CONSIGNE A: Résumez en deux phrases l'extrait ci-dessous sur Star Wars et les salles d'art et essai.
CONSIGNE B: Rédigez, s'il vous plaît, la suite de l'extrait sur Star Wars et les salles d'art et essai, en reprenant juste après sa dernière phrase.

EXTRAIT:
"""

A dix jours de la sortie de Star Wars : Le Réveil de la Force, le 16 décembre, plusieurs salles d'art et essai ont décidé de dénoncer publiquement la politique des studios Disney, qui leur a refusé une copie du film le plus attendu de l'année au profit des multiplexes. Signataires d'une pétition, leurs directeurs sont toujours dans l'attente d'une décision de la médiatrice du cinéma, Laurence Franceschini.

Mais certains cinémas ont tout de même réussi à mettre la main sur la précieuse bobine. C'est le cas de Boris Spire, directeur du cinéma L'Ecran à Saint-Denis (Seine-Saint-Denis). Interrogé par francetv info, il voit à travers ce combat le symptôme d'une guerre plus profonde : celle de la survie du cinéma d'auteur.

Francetv info : Pourquoi avez-vous choisi de diffuser Star Wars : Le Réveil de la Force ?

Boris Spire : On a toujours diffusé une petite proportion de films grand public, en particulier pendant les vacances. Nous ne le diffuserons qu'à partir de la deuxième semaine de sortie, pour laisser à l'affiche Le Voyage d'Arlo, un film d'animation pour enfants qui nous tient à cœur. Mais projeter le prochain épisode de Star Wars permet d'attirer un nouveau public qui n'a pas forcément les moyens d'aller dans des grandes salles. Nos tarifs vont en effet de 3,5 à 7 euros maximum.

C'est un pari de notre part, mais nous avons quelques spectateurs qui ont déjà réservé des places. Il y a un engouement. Et puis, les publics évoluent. Les cinéphiles vont tout autant voir des films d'auteurs que le dernier James Bond. Notre mission n'est pas remise en cause par le fait de diffuser des blockbusters.

"""

ENTRÉES FOURNIES:
"""

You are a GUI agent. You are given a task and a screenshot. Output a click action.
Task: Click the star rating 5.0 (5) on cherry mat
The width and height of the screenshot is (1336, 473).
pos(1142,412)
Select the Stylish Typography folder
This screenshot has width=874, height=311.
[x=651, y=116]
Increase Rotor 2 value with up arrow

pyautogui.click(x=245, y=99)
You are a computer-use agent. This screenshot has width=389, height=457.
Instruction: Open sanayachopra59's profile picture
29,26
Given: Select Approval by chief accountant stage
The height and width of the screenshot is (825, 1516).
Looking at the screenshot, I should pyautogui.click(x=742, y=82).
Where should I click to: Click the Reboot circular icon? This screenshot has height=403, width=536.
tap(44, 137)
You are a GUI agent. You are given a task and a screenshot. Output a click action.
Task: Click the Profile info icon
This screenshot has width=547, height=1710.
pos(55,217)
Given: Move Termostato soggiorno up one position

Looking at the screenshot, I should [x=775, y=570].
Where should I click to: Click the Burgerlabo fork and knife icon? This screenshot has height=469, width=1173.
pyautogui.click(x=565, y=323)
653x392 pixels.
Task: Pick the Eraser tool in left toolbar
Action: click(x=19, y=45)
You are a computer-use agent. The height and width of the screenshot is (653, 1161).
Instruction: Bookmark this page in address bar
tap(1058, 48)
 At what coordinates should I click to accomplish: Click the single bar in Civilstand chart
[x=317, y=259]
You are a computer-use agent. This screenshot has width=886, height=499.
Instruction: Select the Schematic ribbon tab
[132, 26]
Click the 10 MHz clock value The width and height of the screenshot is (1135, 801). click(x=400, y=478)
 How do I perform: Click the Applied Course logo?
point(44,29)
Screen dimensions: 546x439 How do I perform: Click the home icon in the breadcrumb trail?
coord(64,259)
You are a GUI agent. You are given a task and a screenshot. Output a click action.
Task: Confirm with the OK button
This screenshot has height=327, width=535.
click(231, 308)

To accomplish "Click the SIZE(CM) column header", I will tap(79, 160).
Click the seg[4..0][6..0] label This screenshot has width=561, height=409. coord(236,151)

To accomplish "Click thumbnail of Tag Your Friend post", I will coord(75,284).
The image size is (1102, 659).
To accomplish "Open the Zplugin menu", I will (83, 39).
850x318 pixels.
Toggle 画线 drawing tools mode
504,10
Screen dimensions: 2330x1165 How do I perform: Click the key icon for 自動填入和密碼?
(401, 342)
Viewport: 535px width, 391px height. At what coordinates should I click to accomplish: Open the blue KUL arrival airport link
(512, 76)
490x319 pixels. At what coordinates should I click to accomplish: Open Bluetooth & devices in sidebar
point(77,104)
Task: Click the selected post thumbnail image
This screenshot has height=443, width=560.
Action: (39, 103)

"""

RÉSULTAT ATTENDU A: Plusieurs salles d'art et essai dénoncent publiquement la politique de Disney, qui leur a refusé une copie de Star Wars : Le Réveil de la Force au profit des multiplexes, et attendent la décision de la médiatrice du cinéma, Laurence Franceschini. Boris Spire, directeur du cinéma L'Ecran à Saint-Denis, a tout de même obtenu le film et le diffusera à partir de la deuxième semaine de sortie pour attirer un public aux moyens modestes, car projeter des blockbusters ne remet pas en cause, selon lui, la mission de sa salle.

RÉSULTAT ATTENDU B:
Avez-vous eu des difficultés à obtenir le film ?

Non, pas vraiment. Nous sommes très implantés sur le territoire de Saint-Denis, et le multiplex Gaumont installé depuis 1998 s'adresse à un public très différent en ne diffusant quasiment jamais de films en version originale. Nous ne sommes pas en concurrence directe et nous avons de très bons rapports avec les distributeurs qui nous connaissent depuis 30 ans. Ces derniers savent qu'en diffusant leur film dans notre cinéma, nous touchons un public qui n'irait de toute façon pas au Gaumont du Stade de France.

Comprenez-vous la colère des cinémas n'ayant pas eu accès à la fameuse copie ?

Cela peut paraître contradictoire que des salles d'art et essai montent au créneau pour un film comme Star Wars. Il y a toujours eu des films grand public dans les salles d'art et essai, mais aujourd'hui la lutte est devenue très rude pour obtenir la moindre copie. Depuis quelques années, les distributeurs privilégient les très grands groupes qui rassemblent le plus d'entrées. Les petites salles indépendantes ont du mal à faire le poids dans ce rapport de force.

Le paradoxe, c'est que des salles qui défendent le cinéma d'art et essai se mobilisent de façon nationale pour diffuser un film aussi grand public. Mais c'est nécessaire pour la survie de nos salles. Si on ne programme pas des films comme Star Wars, on passe à côté de recettes énormes qui nous permettent de programmer des films moins populaires. Et nous en avons besoin dès les premières semaines, car ce sont les plus lucratives. Sans ces grosses productions qui font beaucoup d'entrées en très peu de temps, c'est la mort assurée. On ne survivra pas avec les films d'auteur, on n'aurait plus qu'à mettre la clé sous la porte.